Published online in Cell Research on 21 October 2016.

Abstract
A unique feature of female germ cell development in mammals is their remarkably long arrest at the prophase of meiosis I, which lasts up to 50 years in humans. Both dormant and growing oocytes are arrested at prophase I and completely lack the ability to resume meiosis. Here, we show that the prolonged meiotic arrest of female germ cells is largely achieved via the inhibitory phosphorylation of Cdk1 (cyclin-dependent kinase 1). In two mouse models where we have introduced mutant Cdk1T14AY15F which cannot be inhibited by phosphorylation (Cdk1AF) in small meiotically incompetent oocytes, the prophase I arrest is interrupted, leading to a premature loss of female germ cells. We show that in growing oocytes, Cdk1AF leads to premature resumption of meiosis with condensed chromosomes and germinal vesicle breakdown followed by oocyte death, whereas in dormant oocytes, Cdk1AF leads to oocyte death directly, and both situations damage the ovarian reserve that maintains the female reproductive lifespan, which should be around 1 year in mice. Furthermore, interruption of the inhibitory phosphorylation of Cdk1 results in DNA damage, which is accompanied by induction of the Chk2 (checkpoint kinase 2)-p53/p63-dependent cell death pathway, which eventually causes global oocyte death. Together, our data demonstrate that the phosphorylation-mediated suppression of Cdk1 activity is one of the crucial factors that maintain the lengthy prophase arrest in mammalian female germ cells, which is essential for preserving the germ cell pool and reproductive lifespan in female mammals.

Figure

Figure legend
: Illustrations of oocyte prophase I arrest and the strategy for expressing the Cdk1AF allele in dormant and growing oocytes. (A) All of the dormant and growing oocytes remain in prophase I arrest with GV and are meiotically incompetent. Only the fully grown oocytes are meiotically competent and have the capability of resuming meiosis. Gdf9-Cre recombinase starts to be expressed in dormant oocytes in primordial follicles, and Zp3-Cre starts to be expressed only in growing oocytes in developing follicles.

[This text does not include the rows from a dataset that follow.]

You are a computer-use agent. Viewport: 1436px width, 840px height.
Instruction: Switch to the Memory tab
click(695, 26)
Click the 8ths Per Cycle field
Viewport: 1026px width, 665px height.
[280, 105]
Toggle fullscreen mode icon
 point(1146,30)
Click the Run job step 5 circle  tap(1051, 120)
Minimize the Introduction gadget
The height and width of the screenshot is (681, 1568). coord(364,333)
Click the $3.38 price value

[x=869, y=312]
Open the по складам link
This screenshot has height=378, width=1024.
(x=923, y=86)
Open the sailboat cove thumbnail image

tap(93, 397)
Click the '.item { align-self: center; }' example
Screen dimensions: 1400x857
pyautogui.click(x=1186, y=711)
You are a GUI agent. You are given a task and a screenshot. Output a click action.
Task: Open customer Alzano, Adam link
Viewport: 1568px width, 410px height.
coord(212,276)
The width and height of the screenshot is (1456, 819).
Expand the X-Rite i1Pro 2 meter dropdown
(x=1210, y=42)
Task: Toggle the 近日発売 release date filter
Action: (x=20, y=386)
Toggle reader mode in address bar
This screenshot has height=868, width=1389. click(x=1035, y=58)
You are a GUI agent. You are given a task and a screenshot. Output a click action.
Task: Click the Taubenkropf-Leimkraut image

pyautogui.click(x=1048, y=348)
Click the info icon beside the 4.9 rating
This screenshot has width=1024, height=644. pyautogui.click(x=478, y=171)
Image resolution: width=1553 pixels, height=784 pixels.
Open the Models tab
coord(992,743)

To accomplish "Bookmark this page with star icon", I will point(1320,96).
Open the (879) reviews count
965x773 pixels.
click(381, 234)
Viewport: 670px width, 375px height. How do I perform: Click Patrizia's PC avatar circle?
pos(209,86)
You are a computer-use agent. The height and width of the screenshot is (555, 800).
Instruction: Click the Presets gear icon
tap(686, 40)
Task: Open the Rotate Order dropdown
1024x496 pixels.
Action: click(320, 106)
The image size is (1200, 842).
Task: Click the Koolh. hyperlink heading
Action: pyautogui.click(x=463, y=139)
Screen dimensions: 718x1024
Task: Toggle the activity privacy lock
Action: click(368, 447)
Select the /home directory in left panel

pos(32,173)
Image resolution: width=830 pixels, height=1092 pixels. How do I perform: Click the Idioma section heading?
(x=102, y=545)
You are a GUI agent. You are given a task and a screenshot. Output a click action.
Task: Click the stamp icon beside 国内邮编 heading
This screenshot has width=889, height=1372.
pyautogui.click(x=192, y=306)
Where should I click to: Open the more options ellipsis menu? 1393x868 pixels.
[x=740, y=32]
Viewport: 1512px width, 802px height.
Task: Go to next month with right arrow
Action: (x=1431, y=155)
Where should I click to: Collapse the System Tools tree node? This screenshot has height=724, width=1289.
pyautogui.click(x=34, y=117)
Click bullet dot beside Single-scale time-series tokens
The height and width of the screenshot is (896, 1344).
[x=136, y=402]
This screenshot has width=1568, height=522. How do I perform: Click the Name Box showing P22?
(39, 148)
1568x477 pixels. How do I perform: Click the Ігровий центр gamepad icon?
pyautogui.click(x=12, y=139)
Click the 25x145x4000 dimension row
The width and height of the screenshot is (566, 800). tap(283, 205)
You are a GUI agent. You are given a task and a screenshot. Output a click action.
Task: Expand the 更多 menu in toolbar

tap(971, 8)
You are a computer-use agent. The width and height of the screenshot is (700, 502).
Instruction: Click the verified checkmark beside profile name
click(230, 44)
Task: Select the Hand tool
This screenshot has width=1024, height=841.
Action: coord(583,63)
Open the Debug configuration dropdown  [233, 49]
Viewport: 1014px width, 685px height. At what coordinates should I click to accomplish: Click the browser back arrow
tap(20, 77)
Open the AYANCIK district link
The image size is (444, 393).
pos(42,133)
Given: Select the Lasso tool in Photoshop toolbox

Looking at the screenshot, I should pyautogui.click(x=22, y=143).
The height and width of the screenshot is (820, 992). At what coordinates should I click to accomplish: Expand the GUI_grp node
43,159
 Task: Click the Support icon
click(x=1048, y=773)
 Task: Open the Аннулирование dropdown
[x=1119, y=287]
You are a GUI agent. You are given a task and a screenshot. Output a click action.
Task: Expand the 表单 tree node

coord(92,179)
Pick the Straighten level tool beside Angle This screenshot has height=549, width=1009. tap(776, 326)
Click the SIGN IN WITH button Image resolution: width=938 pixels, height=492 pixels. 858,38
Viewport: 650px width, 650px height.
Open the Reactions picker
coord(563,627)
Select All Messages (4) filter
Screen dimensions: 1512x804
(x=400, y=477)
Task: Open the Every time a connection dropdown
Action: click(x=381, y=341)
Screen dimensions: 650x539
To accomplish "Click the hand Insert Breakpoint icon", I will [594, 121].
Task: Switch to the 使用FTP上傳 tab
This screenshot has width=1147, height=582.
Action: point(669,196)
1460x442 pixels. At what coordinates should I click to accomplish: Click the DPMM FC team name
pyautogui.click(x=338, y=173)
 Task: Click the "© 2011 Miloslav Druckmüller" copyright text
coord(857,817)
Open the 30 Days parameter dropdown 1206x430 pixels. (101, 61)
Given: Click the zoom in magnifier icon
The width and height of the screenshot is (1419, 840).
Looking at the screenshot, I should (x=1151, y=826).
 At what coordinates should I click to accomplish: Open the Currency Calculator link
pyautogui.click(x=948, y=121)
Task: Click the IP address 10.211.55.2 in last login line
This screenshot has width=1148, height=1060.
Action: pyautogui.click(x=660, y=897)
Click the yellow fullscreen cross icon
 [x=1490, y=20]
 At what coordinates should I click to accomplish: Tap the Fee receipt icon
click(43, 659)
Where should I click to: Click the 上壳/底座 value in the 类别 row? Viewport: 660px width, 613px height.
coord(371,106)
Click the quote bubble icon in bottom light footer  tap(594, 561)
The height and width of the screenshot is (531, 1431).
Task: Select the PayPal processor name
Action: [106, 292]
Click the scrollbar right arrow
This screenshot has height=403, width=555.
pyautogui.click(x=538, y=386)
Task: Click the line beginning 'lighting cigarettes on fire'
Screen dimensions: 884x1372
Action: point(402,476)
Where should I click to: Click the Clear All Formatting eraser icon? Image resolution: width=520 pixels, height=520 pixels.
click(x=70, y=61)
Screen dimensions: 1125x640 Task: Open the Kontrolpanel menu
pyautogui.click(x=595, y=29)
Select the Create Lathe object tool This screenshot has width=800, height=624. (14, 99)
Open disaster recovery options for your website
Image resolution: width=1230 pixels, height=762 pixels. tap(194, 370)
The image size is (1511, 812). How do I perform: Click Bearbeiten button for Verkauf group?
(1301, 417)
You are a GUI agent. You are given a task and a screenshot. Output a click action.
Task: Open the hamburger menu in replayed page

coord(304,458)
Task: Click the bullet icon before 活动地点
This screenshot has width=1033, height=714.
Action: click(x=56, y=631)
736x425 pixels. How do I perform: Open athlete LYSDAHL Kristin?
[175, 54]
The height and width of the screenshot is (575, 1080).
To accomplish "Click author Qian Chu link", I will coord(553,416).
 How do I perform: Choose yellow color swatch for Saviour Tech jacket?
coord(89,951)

GV, germinal vesicle. (B) Cdk1 remains in an inactive state due to its phosphorylation at T14 and Y15 by Wee1/Myt1. Cdk1 activation requires dephosphorylation of T14 and Y15 by Cdc25. Cdk1 with mutation of T14 and Y15 to A14 and F15 cannot be phosphorylated and therefore Cdk1 activity cannot be inhibited by Wee1/Myt1. (C) Oocyte-specific expression of the Cdk1AF allele starting from dormant oocytes as mediated by Gdf9-Cre or starting from growing oocytes as mediated by Zp3-Cre.